Book Review – The Phone Booth at the Edge of the World
by Bonnie Tollefson
Book Review – The Phone Booth at the Edge of the World, Laura Imai Messina, The Overlook Press, 2021
A few months ago a fellow resident said to me with a subtle curl of the lip and a wrinkle to the nose, “Eww, you read series fiction.” Yes I do. I enjoy the continuing story of the characters and reading books that feel comfortable. Sometimes the characters develop and occasionally the author does. Series can be found in almost every genre of fiction, so it is not as tho I read only mysteries. However, in recognition of her tastes, this quarter I went to the RVM library to find a book to review that was not part of a series or by an author known for series work, and I found a gem. The Phone Booth at the Edge of the World by Laura Imai Messina is a novel set in Japan, written in Italian, translated into English. The author is Italian, born and raised in Rome, who went to Japan to improve her Japanese. Fifteen years later she still lives in Japan with a husband, two children and a job teaching Italian.
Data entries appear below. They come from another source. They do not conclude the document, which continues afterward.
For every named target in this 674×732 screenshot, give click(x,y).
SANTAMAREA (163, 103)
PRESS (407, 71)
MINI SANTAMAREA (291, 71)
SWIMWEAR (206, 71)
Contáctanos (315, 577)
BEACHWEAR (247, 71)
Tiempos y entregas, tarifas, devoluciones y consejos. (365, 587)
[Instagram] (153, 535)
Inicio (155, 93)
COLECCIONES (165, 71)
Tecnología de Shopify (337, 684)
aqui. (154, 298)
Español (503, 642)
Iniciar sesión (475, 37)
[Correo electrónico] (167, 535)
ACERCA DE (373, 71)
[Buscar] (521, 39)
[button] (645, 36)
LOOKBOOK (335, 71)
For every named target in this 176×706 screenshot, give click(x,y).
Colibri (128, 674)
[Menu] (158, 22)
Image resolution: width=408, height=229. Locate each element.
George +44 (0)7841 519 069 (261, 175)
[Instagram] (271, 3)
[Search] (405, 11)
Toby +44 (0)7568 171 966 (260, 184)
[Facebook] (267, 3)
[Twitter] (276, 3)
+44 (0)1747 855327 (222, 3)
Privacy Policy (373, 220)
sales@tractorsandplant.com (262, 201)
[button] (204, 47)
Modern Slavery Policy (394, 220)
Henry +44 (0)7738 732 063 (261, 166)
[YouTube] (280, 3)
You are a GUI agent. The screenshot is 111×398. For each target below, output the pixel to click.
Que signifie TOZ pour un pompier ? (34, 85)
Yuri, a main character in the book, became the host of a call-in radio show in Tokyo after losing her mother and young daughter in the March 11, 2011 tsunami. She hears one evening about a garden with a phone booth where one can talk to the dead. The Wind Phone helps many people deal with the loss of loved ones. This is a book about grief, a book about hope, and a book about love. It can be a quick read or savored, but it contains something for everyone. The author includes the information on research conducted on how many hugs are required in a day for survival, as well as acknowledging that the truth is “that love is a miracle. Even the second time around, even when it comes to you by mistake.” I won’t include a spoiler about what happens to Yuri, but since hope and love are components of the story you might guess. Near the end of the book “Yuri came to understand that there was always joy somewhere within unhappiness.”
The March 11 tsunami was an actual event just as the Bell Gradia garden and the Wind Phone are real. In the author’s note Laura Imai Messina says “For me the Wind Phone is mainly this: a metaphor that suggests how precious it is to hold on tight to joy as well as pain. That even when we are confronted by the subtractions, the things that life takes from us, we have to open ourselves up to the many additions it can offer too.” An important lesson for us all.
The book can be found at both the RVM library and the Jackson County Public Library.